The telemetry package provides an opt-in framework for collecting anonymous usage analytics from CLI tools built on GTB. It is designed around three principles:

  1. Explicit consent โ€” telemetry is never enabled by default. Users must opt in via telemetry enable, the init prompt, or the TELEMETRY_ENABLED environment variable.
  2. Privacy by design โ€” no personally identifiable information is collected. Machine IDs are derived from multiple system signals and hashed with SHA-256. Command arguments, file contents, and IP addresses are never recorded.
  3. Pluggable backends โ€” tool authors choose where data goes. The framework ships noop, stdout, file, HTTP, and OpenTelemetry (OTLP) backends, and supports custom implementations.

Quick Start

Enable telemetry for your tool

props.Tool{
    Name: "mytool",
    Features: props.SetFeatures(
        props.Enable(props.TelemetryCmd),
    ),
    Telemetry: props.TelemetryConfig{
        Endpoint: "https://analytics.example.com/events",
    },
}

Emit events from commands

func runMyCommand(p *props.Props) error {
    start := time.Now()

    // ... command logic ...

    p.Collector.TrackCommand("my-command", time.Since(start).Milliseconds(), 0, nil)
    return nil
}

User opt-in

mytool telemetry enable    # opt in
mytool telemetry status    # check current state
mytool telemetry disable   # opt out (drops all pending events)
mytool telemetry reset     # clear local data + request remote deletion

Two-Level Gating

Telemetry requires two conditions to be active:

Level Who controls it How
Feature flag Tool author props.Enable(props.TelemetryCmd) in code
User consent End user telemetry enable command or TELEMETRY_ENABLED=true env var

Both must be active for data to be collected.
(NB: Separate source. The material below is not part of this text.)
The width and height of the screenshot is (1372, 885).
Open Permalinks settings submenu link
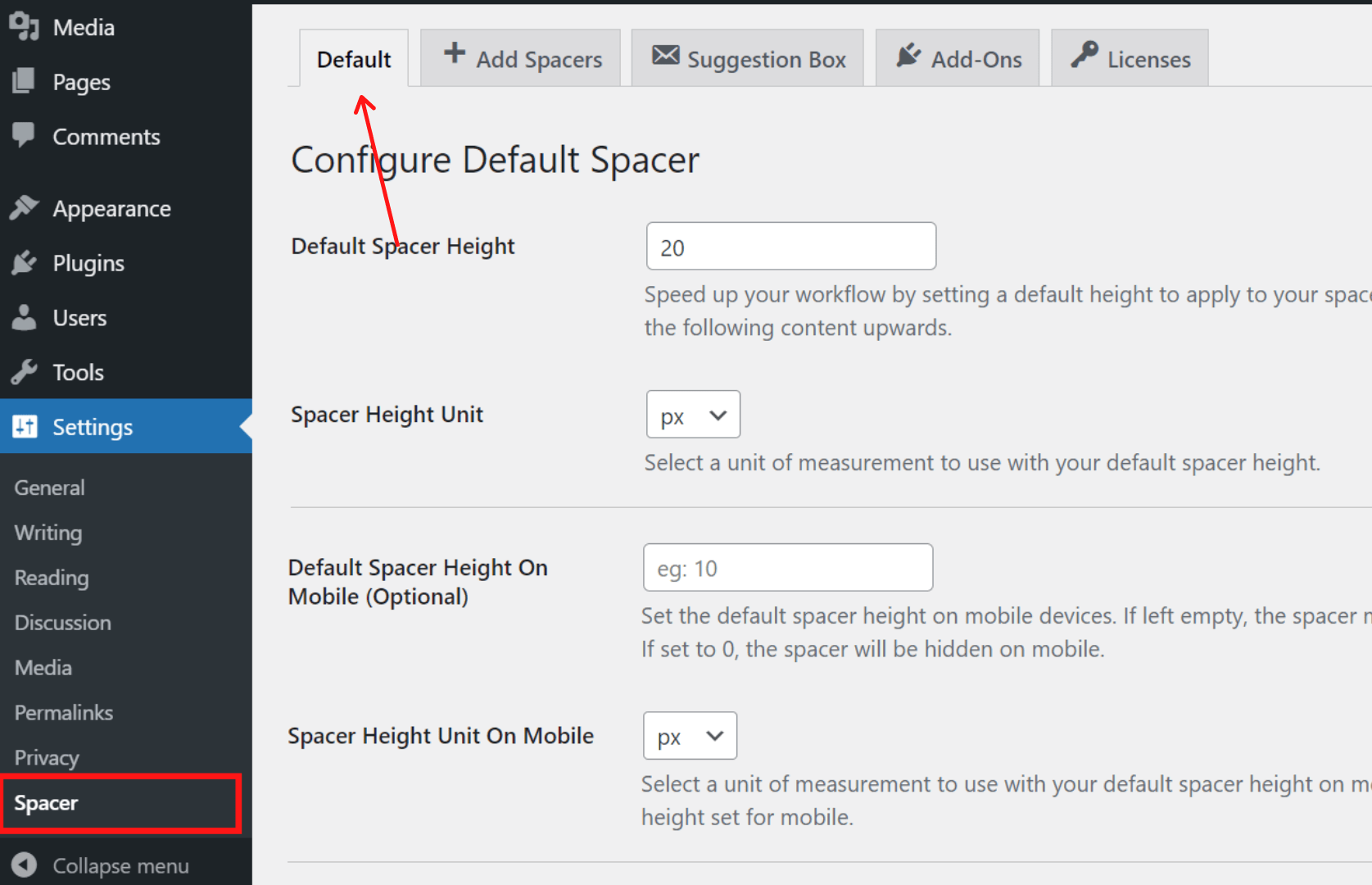click(64, 713)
If either is missing, the collector is a silent noop.


What Is Collected

Every telemetry event contains:

Field Example Description
event.type command.invocation Event category
event.name generate Specific command or feature
tool.name mytool Tool identity
tool.version 1.2.3 Tool version
os.type linux Operating system
os.version 6.8.0-106-generic OS/kernel version
host.arch amd64 CPU architecture
go.version go1.26.1 Go runtime version
machine.id 4a3f8c1d9e2b6f70 Anonymised machine identifier (16 hex chars)
command.duration_ms 142 Execution time (command events only)
command.exit_code 0 Exit status (command events only)

Tool authors can add custom metadata via TelemetryConfig.Metadata (included in every event) or the extra parameter on Track/TrackCommand (per-event).

Extended Collection (Enterprise)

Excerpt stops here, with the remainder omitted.